-- PROBLEM REQUIREMENTS --
Tally the lines of the listing below in which the string "agent" occurs, and give the tally alone.

-- INFORMATION SUPPLIED --
-- -- --
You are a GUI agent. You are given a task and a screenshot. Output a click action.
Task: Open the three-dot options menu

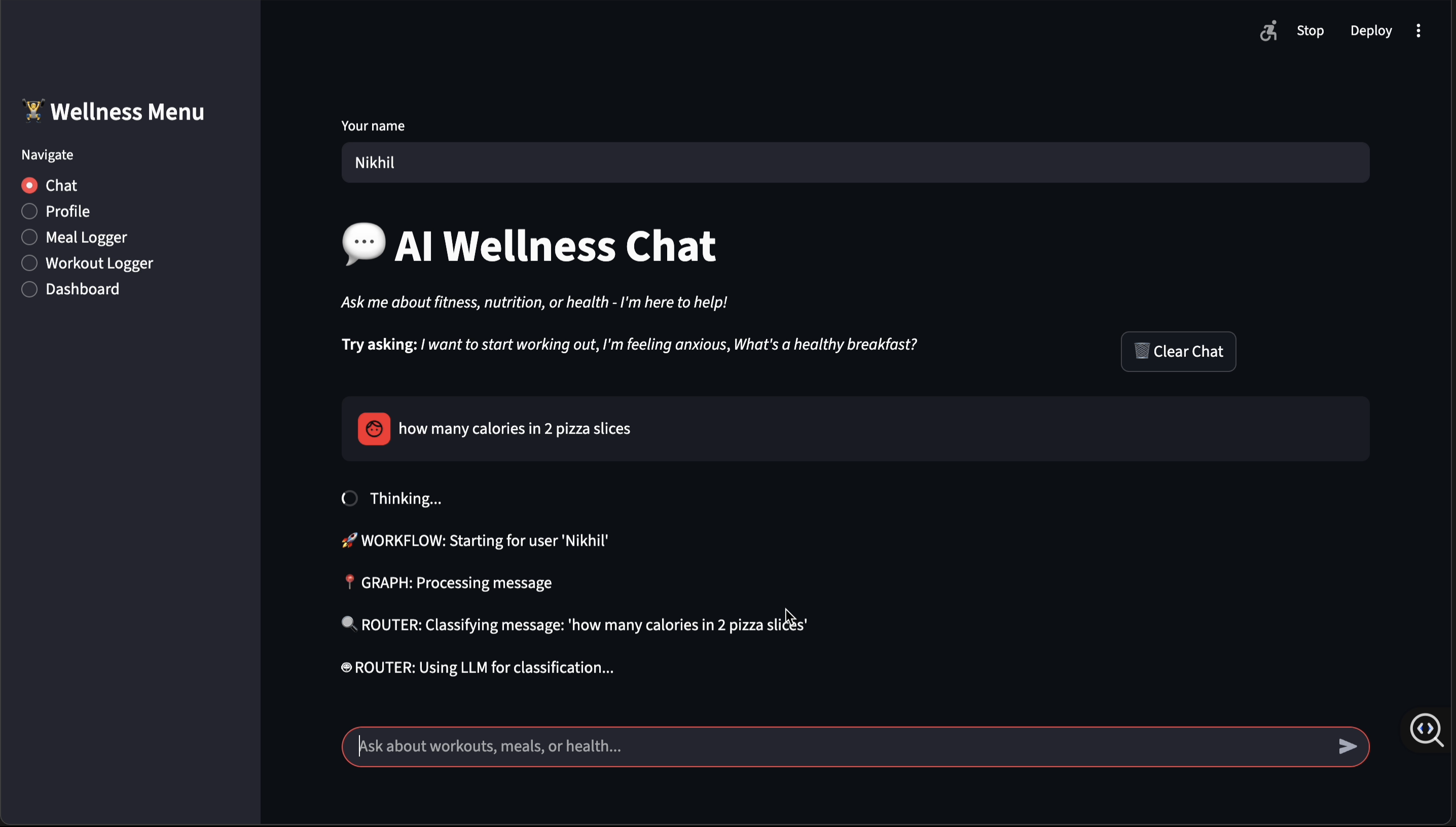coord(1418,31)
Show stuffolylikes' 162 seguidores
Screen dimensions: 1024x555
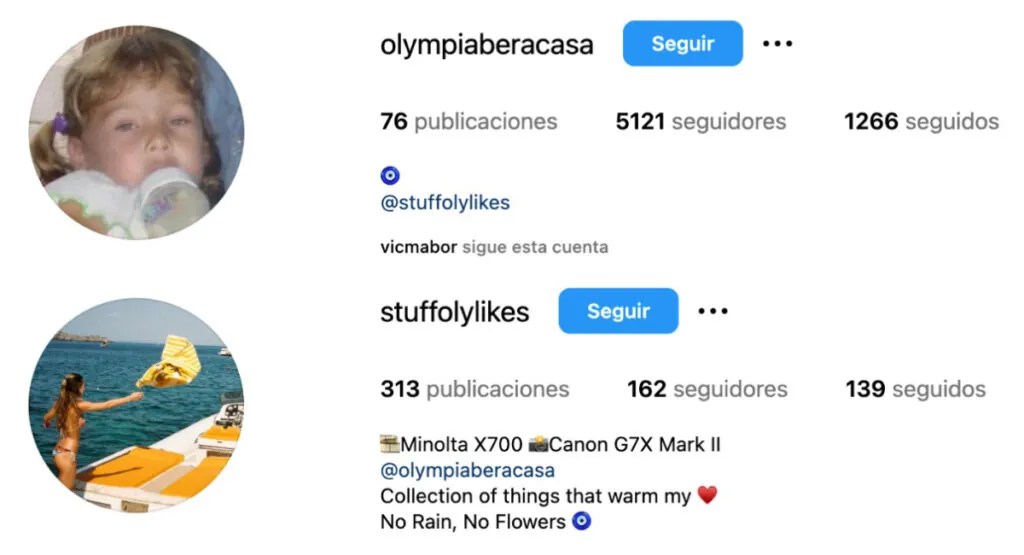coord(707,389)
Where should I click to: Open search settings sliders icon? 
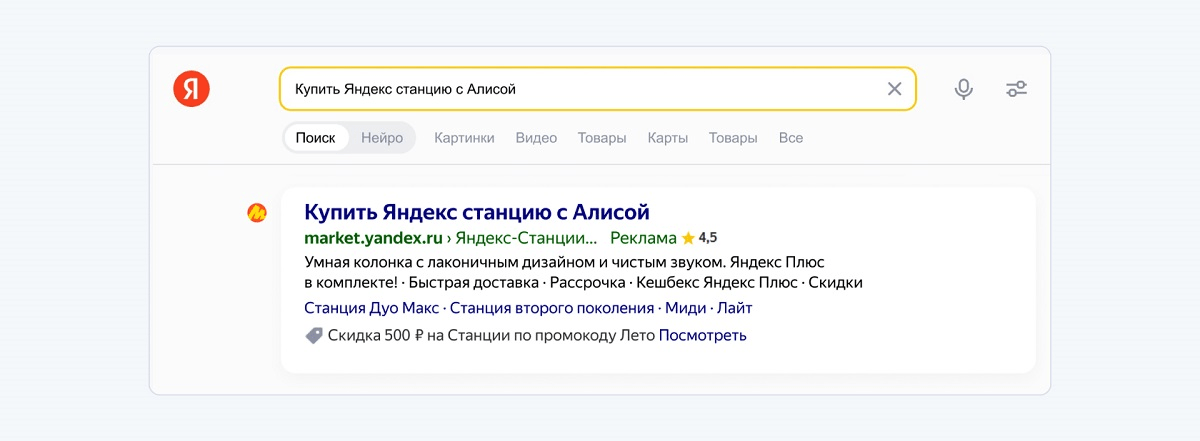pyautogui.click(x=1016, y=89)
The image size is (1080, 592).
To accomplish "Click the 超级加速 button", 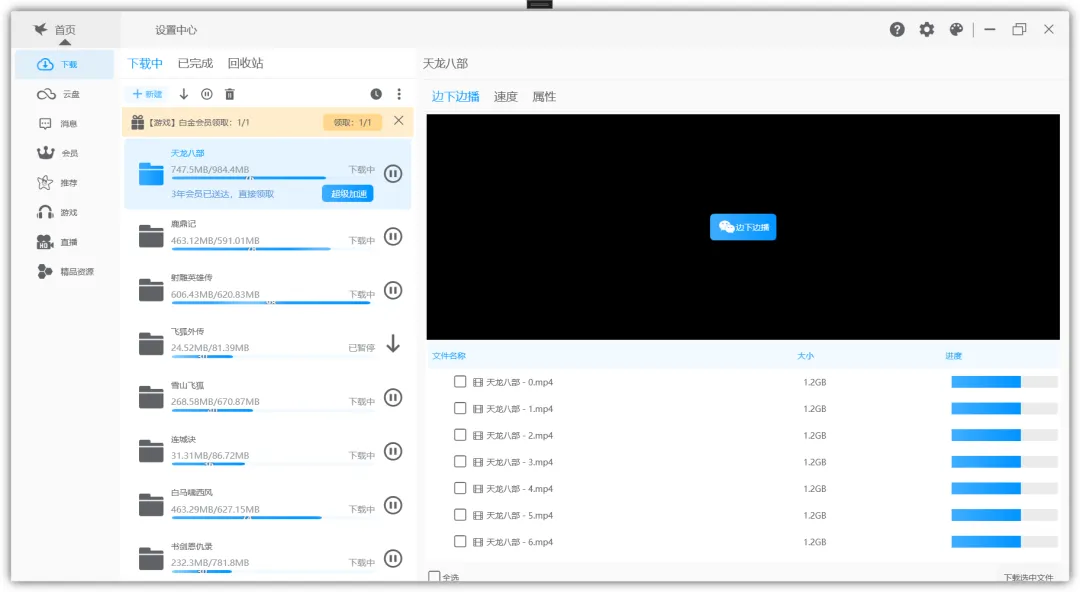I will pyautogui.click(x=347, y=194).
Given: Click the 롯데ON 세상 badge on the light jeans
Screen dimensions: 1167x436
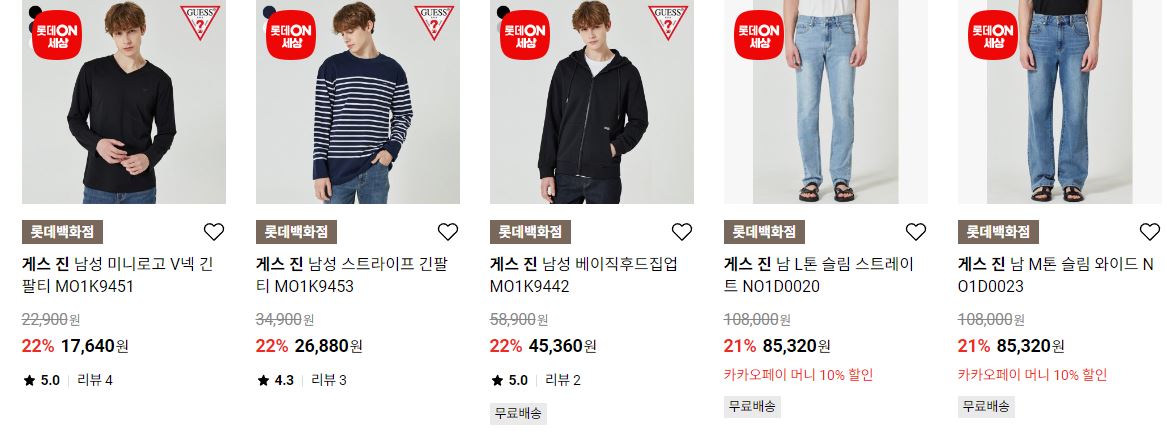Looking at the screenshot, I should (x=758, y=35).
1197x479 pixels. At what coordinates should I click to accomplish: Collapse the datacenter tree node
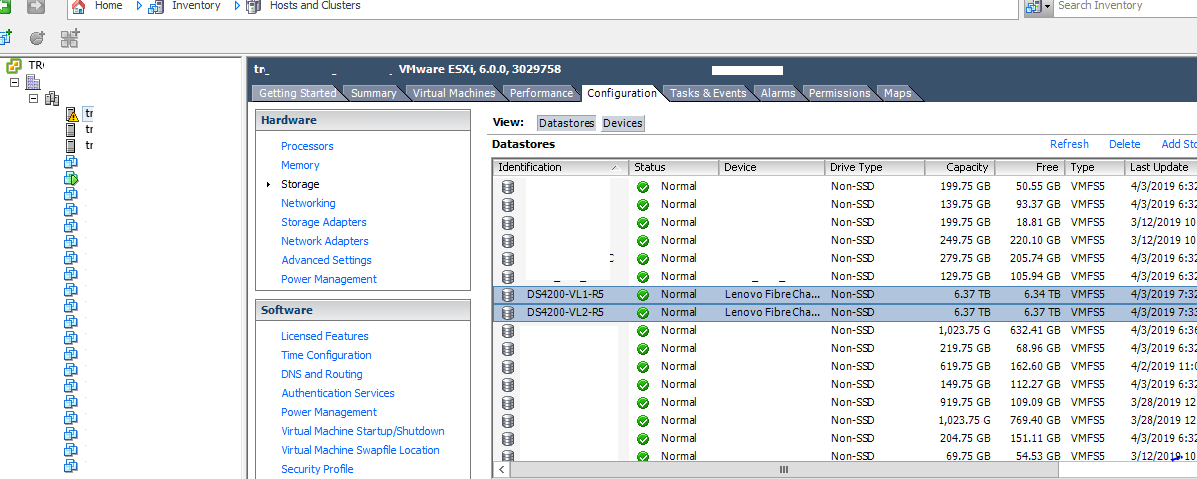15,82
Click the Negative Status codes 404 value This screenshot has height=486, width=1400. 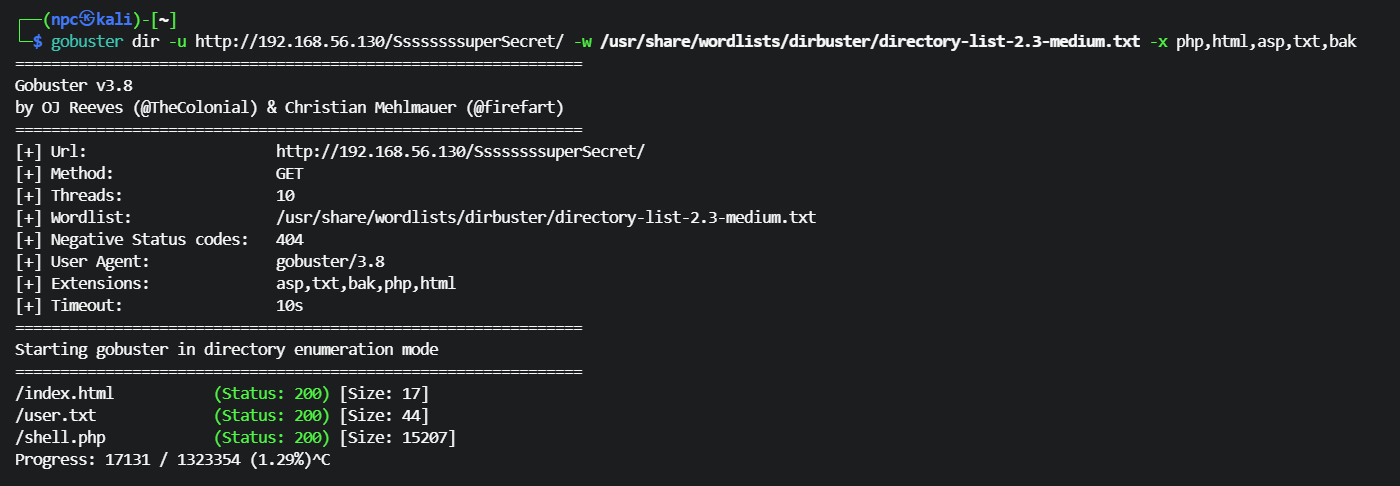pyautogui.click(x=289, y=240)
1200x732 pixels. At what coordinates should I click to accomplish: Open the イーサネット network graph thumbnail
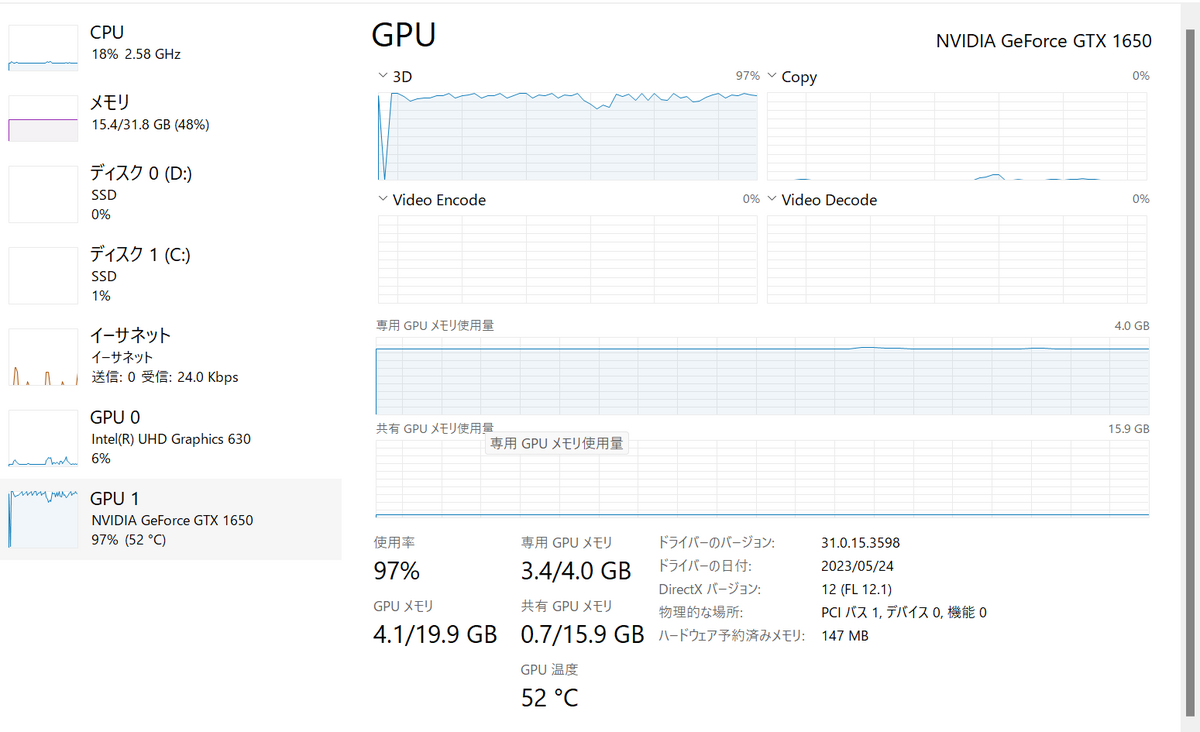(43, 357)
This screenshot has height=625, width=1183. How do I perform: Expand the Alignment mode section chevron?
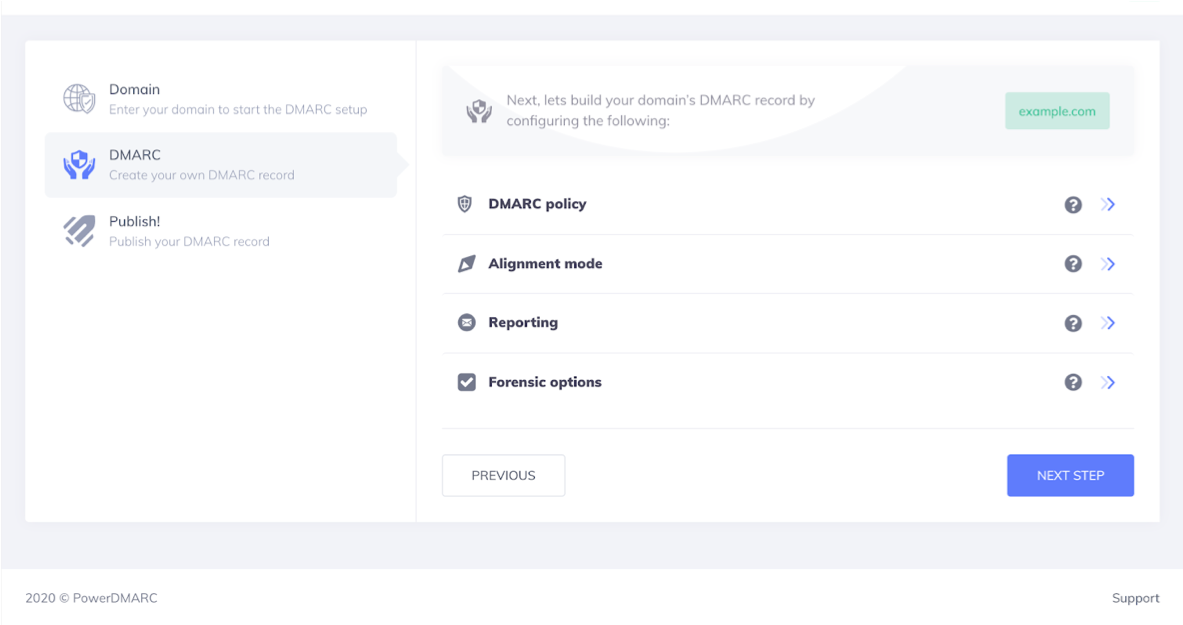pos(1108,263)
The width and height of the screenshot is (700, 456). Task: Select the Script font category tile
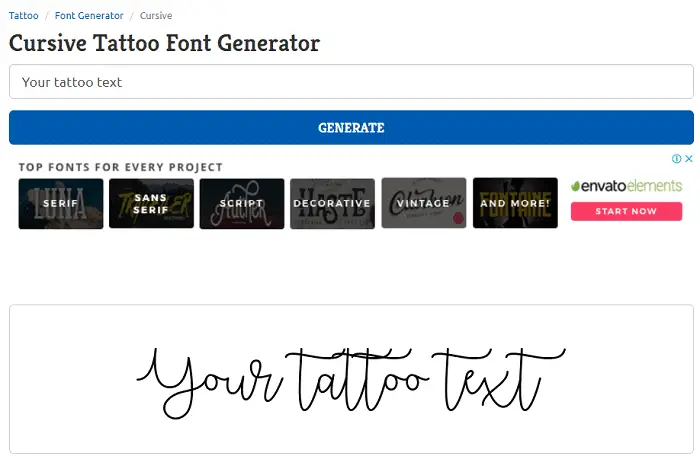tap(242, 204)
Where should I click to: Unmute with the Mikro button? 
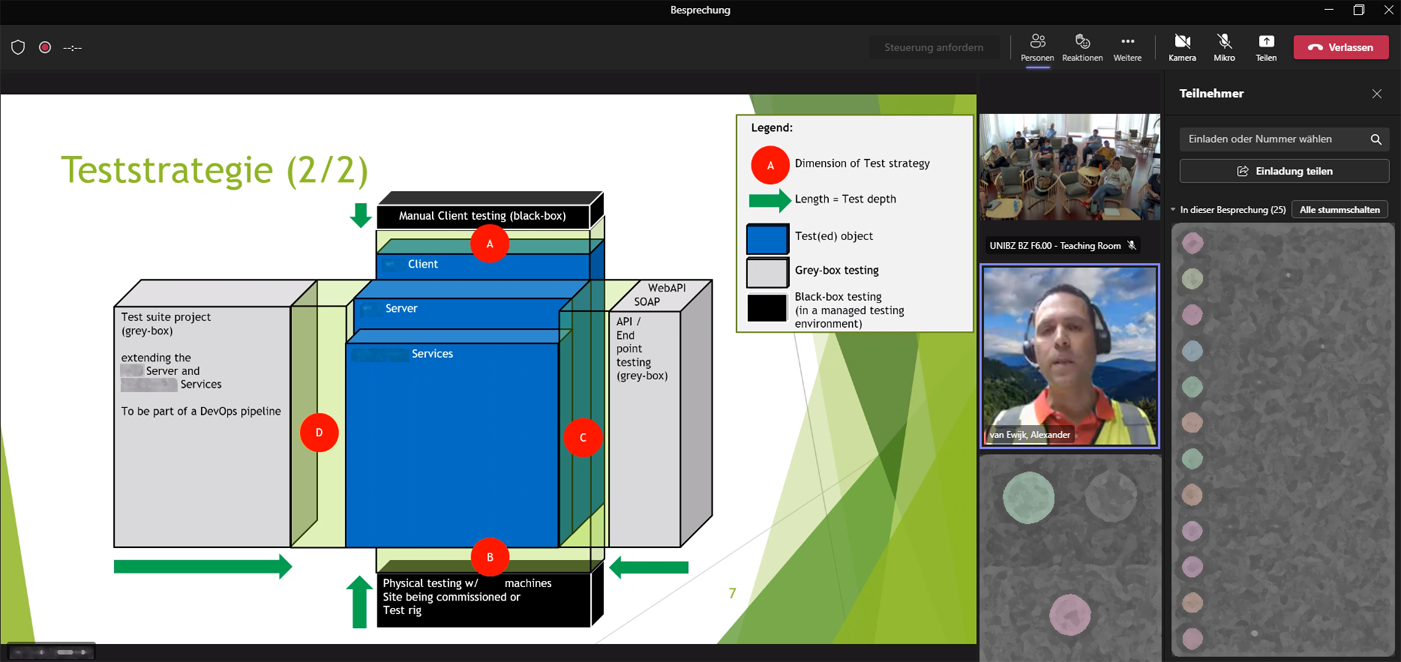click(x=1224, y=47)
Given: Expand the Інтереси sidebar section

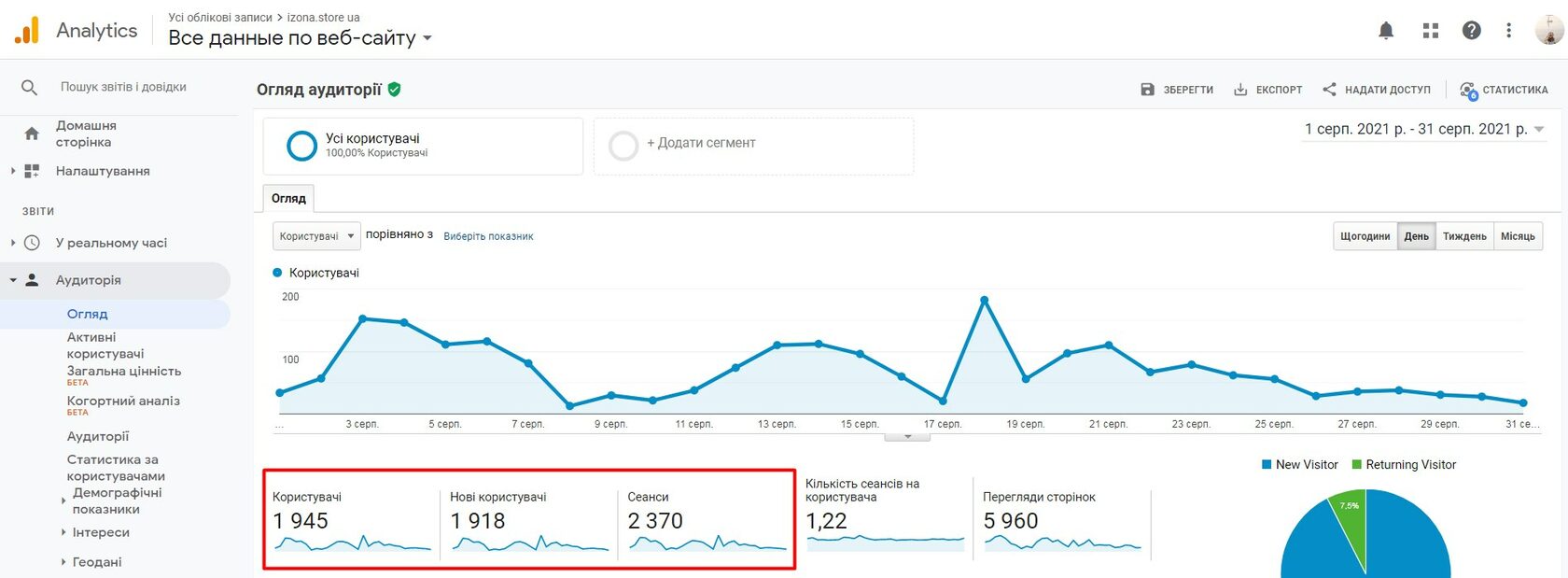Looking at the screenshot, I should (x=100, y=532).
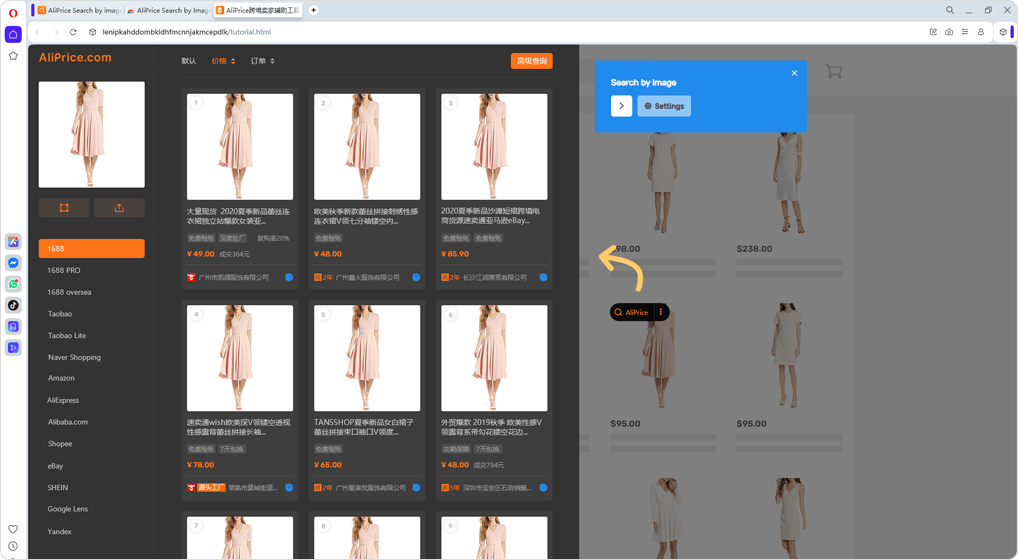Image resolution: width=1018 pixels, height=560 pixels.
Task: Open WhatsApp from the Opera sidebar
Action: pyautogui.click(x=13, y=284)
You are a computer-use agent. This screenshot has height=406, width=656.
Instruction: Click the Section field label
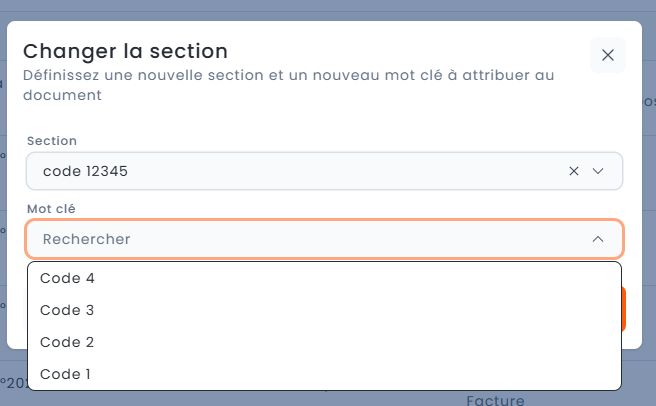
-- -- --
-- RESPONSE BELOW --
2